**Work required**
Your task is to count the lines of the entries below that include the word "question" and to give only the resulting number.

Segment Start: Given entries

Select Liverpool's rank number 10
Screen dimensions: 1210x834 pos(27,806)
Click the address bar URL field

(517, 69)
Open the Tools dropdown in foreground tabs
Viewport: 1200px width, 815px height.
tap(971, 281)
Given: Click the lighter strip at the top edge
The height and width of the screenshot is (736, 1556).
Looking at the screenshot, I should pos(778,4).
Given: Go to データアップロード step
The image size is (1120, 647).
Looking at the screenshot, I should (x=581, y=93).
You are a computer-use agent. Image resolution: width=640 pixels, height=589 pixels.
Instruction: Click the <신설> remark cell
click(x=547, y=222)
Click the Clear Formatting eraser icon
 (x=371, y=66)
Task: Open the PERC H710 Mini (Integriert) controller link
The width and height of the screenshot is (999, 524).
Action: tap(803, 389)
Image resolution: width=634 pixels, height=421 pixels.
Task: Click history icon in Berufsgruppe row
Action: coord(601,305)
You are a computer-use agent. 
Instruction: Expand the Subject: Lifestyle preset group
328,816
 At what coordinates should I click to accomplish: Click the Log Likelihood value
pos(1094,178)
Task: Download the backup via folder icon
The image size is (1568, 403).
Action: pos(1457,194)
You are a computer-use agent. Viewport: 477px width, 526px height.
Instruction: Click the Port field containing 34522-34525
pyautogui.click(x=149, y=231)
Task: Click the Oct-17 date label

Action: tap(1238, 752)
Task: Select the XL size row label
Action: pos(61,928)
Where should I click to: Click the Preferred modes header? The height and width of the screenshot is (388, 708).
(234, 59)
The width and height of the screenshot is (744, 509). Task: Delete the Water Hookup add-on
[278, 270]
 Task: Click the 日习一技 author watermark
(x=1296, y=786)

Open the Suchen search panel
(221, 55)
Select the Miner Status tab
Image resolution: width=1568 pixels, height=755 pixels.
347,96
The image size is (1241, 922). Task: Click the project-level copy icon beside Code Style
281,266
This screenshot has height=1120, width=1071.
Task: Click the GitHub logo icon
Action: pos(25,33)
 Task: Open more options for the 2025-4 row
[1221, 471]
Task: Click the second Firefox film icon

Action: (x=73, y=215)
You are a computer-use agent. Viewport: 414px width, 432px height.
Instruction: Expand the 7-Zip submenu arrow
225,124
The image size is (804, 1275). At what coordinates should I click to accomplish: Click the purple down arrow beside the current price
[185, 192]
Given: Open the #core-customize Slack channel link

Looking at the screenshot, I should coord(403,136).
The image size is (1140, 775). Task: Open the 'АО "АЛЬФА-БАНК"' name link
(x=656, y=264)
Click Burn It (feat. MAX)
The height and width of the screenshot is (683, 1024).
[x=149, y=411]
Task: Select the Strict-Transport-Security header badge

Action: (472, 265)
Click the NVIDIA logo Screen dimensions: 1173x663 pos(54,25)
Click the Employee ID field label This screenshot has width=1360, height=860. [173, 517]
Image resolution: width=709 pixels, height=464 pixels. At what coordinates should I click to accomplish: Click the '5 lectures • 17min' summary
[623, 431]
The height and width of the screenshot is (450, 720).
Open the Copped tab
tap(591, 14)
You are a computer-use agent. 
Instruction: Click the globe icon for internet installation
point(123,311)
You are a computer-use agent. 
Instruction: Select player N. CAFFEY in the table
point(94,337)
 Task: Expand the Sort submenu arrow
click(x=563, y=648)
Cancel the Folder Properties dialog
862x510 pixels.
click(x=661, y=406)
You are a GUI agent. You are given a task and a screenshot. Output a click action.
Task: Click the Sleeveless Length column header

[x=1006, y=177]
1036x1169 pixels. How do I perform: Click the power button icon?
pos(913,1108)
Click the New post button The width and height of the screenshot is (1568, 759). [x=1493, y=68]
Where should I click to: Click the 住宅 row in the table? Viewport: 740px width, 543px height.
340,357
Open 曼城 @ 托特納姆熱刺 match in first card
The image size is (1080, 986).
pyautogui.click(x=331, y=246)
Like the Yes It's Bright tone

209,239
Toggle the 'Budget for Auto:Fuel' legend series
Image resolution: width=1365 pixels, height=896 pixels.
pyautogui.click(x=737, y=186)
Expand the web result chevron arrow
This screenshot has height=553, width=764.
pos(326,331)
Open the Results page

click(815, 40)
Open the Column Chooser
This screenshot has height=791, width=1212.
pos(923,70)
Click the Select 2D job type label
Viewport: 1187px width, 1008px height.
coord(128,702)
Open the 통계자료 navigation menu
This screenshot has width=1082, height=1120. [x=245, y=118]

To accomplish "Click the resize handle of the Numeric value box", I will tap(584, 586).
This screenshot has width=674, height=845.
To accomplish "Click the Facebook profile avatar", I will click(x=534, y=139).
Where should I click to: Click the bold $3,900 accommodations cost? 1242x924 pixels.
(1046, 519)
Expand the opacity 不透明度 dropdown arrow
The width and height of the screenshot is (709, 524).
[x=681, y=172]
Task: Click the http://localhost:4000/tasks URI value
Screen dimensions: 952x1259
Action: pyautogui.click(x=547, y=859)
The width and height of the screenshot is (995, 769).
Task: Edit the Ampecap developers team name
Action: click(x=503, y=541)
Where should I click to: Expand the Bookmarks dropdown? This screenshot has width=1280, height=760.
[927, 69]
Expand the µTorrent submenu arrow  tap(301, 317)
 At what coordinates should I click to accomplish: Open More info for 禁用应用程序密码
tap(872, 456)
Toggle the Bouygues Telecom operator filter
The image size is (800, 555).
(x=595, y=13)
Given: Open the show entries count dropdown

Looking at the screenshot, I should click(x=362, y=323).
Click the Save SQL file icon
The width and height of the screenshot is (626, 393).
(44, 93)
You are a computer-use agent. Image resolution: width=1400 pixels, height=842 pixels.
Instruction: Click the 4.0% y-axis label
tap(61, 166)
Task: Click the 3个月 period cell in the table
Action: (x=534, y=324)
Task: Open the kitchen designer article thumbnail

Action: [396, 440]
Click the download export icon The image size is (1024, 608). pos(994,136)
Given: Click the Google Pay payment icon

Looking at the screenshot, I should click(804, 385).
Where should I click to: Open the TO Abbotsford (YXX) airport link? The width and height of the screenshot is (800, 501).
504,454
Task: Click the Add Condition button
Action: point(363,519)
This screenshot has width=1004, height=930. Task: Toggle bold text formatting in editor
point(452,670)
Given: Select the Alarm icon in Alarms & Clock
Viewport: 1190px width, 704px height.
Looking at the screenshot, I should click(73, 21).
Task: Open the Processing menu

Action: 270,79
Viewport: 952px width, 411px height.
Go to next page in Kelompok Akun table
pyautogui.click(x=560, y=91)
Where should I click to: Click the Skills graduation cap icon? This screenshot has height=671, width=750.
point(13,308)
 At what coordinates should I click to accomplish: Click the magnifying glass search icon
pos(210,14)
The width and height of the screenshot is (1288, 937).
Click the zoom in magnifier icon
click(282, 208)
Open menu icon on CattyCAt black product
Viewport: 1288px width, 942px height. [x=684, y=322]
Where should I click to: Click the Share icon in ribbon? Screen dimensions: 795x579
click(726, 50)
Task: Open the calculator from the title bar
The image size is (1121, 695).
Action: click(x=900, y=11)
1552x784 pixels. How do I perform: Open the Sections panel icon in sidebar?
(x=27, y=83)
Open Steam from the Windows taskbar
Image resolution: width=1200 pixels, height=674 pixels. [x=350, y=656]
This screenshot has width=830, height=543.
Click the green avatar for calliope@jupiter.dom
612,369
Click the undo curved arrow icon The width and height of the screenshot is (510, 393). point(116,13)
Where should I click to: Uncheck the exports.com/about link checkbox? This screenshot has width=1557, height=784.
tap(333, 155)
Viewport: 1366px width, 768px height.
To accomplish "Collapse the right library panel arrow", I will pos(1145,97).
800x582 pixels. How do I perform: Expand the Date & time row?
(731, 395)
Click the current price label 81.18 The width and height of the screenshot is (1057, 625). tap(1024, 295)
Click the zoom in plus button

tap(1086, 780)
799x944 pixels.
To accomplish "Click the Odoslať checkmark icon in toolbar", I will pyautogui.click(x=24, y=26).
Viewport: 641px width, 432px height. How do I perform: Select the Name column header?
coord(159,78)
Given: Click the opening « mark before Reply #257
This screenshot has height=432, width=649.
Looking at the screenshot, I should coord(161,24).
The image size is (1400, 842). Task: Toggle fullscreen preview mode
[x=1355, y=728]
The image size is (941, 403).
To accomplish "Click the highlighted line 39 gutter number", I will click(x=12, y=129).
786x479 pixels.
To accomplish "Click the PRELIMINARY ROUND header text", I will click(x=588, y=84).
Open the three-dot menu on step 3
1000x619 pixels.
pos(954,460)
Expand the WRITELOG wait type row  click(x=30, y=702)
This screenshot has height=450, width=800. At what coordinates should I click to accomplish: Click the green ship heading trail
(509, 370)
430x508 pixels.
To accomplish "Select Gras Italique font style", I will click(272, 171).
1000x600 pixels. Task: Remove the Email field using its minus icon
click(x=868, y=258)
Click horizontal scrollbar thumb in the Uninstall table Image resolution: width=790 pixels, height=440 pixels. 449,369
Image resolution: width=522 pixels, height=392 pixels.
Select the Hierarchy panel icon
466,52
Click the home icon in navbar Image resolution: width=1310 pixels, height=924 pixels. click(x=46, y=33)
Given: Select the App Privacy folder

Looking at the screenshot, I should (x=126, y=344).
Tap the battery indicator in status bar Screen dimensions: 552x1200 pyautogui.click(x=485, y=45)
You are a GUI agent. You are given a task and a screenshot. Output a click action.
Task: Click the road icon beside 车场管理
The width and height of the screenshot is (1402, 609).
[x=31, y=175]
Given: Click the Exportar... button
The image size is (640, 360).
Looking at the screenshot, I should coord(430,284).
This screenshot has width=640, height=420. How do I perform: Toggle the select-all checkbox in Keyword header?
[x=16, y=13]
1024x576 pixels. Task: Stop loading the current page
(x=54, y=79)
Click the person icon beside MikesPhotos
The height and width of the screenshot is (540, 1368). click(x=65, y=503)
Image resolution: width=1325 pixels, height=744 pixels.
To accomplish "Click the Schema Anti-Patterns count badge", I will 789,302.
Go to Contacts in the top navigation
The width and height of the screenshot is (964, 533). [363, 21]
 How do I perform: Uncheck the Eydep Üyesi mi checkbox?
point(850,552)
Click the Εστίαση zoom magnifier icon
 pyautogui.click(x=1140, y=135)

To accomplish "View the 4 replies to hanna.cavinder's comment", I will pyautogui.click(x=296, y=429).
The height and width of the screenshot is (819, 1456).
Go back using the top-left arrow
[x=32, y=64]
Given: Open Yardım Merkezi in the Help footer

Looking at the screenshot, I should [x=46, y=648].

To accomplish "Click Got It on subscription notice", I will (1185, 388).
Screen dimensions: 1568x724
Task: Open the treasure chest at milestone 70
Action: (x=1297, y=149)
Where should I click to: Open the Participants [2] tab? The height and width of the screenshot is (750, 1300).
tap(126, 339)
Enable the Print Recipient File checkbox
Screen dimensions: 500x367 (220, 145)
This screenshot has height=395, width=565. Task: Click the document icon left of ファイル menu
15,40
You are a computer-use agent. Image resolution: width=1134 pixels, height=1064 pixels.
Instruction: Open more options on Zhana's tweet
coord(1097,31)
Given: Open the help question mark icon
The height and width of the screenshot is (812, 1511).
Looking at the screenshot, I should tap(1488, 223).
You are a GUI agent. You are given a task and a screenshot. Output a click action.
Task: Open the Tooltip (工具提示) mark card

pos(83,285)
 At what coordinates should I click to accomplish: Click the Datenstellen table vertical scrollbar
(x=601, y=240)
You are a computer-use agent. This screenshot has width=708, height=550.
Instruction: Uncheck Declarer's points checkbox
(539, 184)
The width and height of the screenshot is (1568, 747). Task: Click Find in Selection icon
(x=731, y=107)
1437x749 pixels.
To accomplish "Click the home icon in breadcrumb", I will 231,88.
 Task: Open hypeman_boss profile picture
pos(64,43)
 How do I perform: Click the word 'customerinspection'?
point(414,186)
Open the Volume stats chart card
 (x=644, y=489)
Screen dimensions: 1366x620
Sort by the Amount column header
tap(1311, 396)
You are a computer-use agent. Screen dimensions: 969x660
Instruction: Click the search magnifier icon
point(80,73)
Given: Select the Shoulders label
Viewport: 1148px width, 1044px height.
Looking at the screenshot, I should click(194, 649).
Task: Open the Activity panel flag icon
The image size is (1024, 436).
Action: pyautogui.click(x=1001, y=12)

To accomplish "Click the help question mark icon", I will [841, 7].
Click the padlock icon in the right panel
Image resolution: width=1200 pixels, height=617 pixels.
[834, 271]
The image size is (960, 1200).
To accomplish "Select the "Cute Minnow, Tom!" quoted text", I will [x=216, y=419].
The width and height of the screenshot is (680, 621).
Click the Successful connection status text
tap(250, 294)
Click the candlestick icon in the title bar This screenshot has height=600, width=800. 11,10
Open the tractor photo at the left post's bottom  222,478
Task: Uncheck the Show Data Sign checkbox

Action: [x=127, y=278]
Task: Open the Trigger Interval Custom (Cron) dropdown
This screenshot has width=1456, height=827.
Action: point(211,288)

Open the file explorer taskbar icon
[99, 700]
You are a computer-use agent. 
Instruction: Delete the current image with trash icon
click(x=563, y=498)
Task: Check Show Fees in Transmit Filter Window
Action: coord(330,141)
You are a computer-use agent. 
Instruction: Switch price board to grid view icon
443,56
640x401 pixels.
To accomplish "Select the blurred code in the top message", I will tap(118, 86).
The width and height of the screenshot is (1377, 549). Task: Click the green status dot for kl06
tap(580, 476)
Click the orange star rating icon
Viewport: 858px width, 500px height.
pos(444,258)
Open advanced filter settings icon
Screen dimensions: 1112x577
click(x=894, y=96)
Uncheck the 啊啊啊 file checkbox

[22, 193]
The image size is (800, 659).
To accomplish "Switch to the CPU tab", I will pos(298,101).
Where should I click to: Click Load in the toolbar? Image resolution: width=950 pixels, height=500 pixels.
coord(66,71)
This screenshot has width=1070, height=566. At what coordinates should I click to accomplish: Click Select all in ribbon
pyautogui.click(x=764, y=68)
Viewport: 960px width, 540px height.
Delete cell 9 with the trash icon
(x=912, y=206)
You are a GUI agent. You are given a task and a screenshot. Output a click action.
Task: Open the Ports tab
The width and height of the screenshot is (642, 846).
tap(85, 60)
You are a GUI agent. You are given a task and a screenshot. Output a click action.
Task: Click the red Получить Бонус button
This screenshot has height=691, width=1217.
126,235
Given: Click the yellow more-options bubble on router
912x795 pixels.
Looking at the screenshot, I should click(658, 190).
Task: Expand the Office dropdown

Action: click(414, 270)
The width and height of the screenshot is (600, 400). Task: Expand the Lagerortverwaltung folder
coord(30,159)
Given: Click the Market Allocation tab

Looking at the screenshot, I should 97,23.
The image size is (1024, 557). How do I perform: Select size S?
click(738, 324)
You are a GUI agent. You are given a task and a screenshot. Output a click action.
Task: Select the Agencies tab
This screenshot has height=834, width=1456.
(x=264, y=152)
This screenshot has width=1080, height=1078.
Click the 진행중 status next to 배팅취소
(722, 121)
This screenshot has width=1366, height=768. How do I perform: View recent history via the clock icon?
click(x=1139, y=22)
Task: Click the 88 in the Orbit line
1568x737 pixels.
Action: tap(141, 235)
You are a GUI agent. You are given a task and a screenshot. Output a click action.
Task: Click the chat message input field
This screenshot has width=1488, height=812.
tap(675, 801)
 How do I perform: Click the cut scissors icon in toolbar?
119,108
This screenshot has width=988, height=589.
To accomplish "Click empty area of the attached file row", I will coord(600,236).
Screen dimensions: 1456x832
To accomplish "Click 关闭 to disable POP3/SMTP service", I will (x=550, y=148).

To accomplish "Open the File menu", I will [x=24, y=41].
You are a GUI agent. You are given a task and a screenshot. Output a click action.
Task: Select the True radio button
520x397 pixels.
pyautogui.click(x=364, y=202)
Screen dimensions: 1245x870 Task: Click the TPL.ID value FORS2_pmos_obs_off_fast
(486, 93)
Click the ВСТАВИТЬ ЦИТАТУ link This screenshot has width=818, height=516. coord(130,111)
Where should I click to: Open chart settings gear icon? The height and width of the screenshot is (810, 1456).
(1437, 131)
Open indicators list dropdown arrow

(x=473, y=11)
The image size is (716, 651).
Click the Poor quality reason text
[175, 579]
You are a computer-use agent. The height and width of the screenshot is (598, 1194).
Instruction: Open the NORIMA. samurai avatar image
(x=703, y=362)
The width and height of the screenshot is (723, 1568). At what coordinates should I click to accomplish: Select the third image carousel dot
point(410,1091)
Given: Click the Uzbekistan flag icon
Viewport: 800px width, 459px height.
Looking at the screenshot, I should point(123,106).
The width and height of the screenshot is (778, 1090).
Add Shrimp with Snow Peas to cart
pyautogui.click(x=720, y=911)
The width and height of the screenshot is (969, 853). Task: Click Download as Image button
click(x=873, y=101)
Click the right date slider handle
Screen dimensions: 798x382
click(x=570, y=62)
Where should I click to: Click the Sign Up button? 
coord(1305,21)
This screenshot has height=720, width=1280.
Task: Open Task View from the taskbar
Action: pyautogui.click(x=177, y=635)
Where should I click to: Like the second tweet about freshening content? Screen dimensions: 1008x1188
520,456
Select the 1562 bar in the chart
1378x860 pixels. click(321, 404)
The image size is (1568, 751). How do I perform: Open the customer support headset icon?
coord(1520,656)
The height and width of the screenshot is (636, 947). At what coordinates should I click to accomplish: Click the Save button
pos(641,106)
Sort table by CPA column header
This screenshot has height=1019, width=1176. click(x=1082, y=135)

Segment End: Given entries

**Response for this exercise**
2